The development of China Meteorological Forcing Dataset (CMFD) can be traced back to the end of the year 2008, when there was no dataset specifically developed for land processes studies over China but many land surface modelers interpolate station data for each basin/region of concern. Meanwhile, we needed such a data set to drive our land data assimilation system for whole China. Although there were a few global datasets available for land process studies, scientific communities were often not satisfied with them for their low resolution and systematic biases over China. In this situation, we decided to develop a high-resolution dataset over China with higher precision. Then, a graduate student in our group, Jie He, took the responsibility, although his initial ambition was to contribute to atmospheric dynamics.

Like many other similar works, the development of CMFD is not easy. Skills that used for processing small data files did not work well when we tried to process large amount of data. Without engineering background, we tried to write a data-generating system from the very beginning. However, for several times we found the data-generating system has fatal deficiencies so we had to reconstruct the whole system. After about three years, the data-generating system was finally established and has been used until today. The algorithm for generating CMFD is not complex, since we believe the amount and quality of input information are the key factor to determine the quality of the CMFD (i.e. you can't generate useful information out of nothing). We spent too much time on input data quality control as the input data from various sources (station data, background data) often contain unexpected outliers. This has been demonstrated to be the most important step to stabilize the data quality. We thank all users; some of them reported problems in the data and helped us much to improve the data quality.

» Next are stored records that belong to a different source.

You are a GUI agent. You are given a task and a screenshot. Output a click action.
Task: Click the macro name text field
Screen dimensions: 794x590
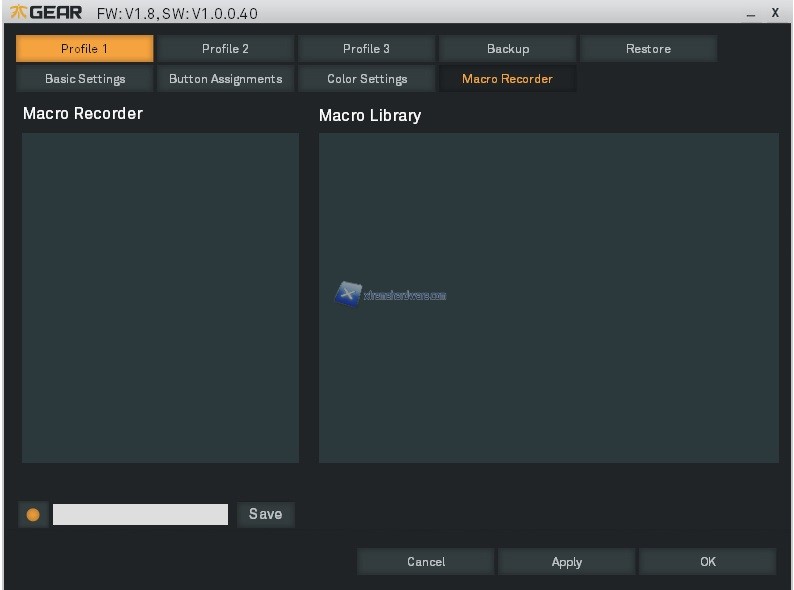(x=140, y=514)
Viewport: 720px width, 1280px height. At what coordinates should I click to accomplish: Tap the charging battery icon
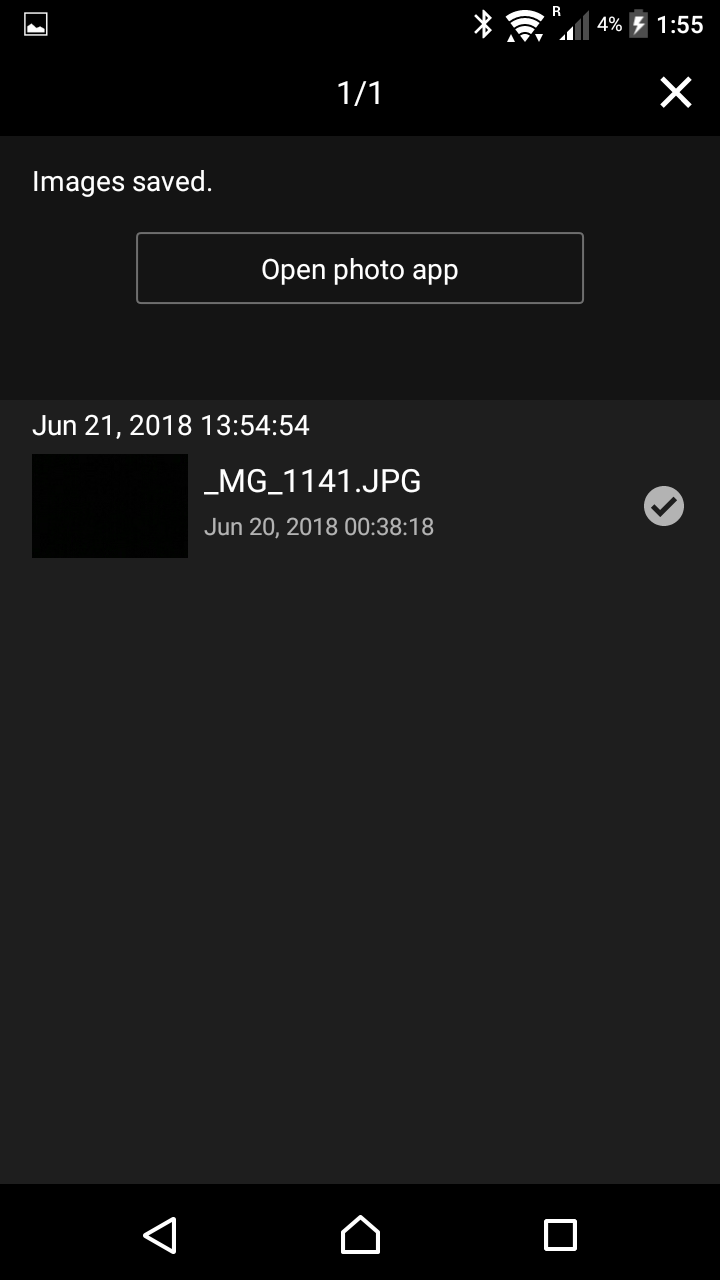pyautogui.click(x=638, y=24)
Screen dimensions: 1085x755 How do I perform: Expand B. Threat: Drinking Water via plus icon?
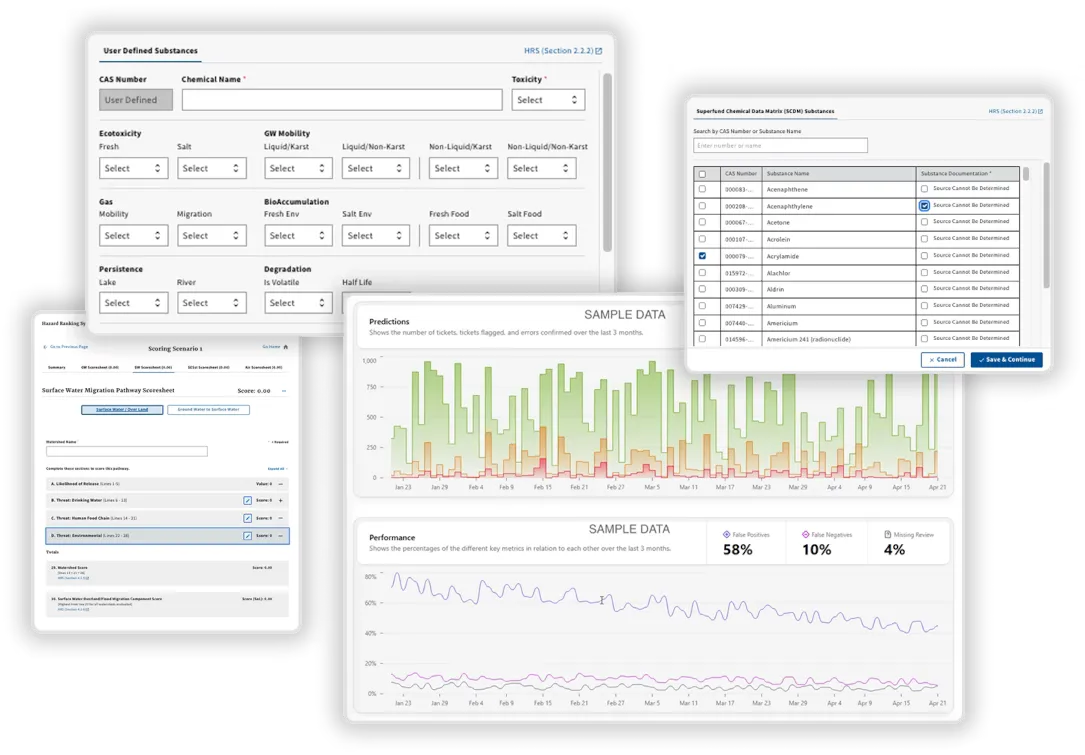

We are proud of the CMFD product. It has been used in about 300 articles although we did not promote it much among research communities. We are proud of the development of the CMFD product, although we only have this publication related to its development over the past eleven years.

The development of CMFD will never stop. A new version of CMFD with new algorithm, new input datasets, and new data-generating system is under conception now. We expect that a dataset with reliable trend of time series, broader spatial coverage, and higher precision will come within next few years.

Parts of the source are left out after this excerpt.